Scope Auditing
scafld audit compares the files declared in the spec against the actual git diff. It catches scope creep -- changes the agent made that weren't in the plan.
Usage
scafld audit add-auth -b mainThe -b flag sets the git reference to diff against. Defaults to HEAD~1, falls back to main or master if that fails.
Output categories
| Category | Color | Meaning |
|---|---|---|
| Declared and changed | Green | Files in the spec that were actually modified. Expected. |
| Changed but not in spec | Red | Files modified in git but not declared in any phase. Scope creep. |
| In spec but not changed | Yellow | Files declared in the spec but not modified. Possibly incomplete work. |
Exit codes
0-- clean. All changes match the spec.1-- scope creep detected. Undeclared files were changed.
How it works
The audit collects every file path from all phases[*].changes[*].file entries in the spec, then diffs against the base ref.
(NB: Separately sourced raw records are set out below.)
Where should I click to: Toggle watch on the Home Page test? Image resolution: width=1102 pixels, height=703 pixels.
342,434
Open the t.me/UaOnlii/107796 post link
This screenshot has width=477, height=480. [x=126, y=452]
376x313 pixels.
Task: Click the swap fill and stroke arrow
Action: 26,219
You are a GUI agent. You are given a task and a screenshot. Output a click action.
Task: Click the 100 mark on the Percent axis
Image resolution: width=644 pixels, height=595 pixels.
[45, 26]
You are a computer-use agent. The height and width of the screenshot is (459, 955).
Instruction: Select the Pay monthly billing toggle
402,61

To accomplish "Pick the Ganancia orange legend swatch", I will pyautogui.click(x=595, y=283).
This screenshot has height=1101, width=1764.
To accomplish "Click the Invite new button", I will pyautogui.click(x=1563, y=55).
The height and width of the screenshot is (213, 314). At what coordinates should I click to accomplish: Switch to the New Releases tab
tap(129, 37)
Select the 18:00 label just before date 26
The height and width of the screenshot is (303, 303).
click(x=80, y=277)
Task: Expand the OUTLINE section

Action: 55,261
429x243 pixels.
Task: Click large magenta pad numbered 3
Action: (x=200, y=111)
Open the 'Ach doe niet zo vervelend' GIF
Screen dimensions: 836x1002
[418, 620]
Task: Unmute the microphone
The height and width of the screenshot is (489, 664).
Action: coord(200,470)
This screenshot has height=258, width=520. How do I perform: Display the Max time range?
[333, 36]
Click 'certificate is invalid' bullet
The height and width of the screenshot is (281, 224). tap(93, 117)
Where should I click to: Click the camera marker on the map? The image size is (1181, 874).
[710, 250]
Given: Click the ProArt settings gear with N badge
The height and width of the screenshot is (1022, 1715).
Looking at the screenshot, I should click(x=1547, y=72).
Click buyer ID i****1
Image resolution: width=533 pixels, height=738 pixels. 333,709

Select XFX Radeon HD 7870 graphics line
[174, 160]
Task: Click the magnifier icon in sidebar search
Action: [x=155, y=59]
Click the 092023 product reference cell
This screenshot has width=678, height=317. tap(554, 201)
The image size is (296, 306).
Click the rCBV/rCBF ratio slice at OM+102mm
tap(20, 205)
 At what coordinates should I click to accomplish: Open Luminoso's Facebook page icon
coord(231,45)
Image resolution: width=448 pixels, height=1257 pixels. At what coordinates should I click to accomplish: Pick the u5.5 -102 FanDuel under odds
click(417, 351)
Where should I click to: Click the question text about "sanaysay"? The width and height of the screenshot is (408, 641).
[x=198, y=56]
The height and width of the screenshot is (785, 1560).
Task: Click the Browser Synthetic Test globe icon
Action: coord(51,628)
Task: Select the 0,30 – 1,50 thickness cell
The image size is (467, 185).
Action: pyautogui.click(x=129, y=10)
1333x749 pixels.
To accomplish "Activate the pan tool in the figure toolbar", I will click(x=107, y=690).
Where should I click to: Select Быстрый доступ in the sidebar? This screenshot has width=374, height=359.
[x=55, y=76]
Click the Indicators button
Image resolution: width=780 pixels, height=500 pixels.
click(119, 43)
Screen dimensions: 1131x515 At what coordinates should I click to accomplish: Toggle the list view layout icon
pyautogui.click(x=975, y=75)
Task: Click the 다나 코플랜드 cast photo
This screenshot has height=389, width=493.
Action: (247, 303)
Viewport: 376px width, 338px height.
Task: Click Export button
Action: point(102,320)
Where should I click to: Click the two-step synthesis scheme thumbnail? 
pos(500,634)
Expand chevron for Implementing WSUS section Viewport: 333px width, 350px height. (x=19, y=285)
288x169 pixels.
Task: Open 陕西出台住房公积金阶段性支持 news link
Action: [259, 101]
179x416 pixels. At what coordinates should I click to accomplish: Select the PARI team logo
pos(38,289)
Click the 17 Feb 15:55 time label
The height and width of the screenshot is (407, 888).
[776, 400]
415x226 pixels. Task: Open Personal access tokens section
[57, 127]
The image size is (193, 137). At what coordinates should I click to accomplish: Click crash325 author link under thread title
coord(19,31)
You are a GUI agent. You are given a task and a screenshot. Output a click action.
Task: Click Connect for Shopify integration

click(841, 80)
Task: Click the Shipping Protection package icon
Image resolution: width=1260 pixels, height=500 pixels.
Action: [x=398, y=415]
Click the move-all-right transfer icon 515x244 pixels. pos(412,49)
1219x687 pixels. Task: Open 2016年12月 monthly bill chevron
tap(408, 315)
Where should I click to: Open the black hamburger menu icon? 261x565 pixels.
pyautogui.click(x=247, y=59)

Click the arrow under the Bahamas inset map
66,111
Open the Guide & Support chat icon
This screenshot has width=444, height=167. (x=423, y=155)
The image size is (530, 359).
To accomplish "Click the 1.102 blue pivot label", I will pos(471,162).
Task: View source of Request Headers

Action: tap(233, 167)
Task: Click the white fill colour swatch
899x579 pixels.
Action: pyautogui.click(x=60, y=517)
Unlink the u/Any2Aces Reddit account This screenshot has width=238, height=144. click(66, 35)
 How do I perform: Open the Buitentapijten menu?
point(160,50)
Any file in the git diff that doesn't appear in the spec's declared changes is flagged.
Integration with review
The scope_drift automated review pass runs scafld audit internally. If scope creep is detected, the review fails and blocks completion.
When scope creep is legitimate
Sometimes the agent discovers a necessary change that wasn't anticipated in the spec. The right response is to update the spec with the additional file, record a deviation, and re-run the audit. Ignoring scope creep defeats the purpose of the spec as a contract.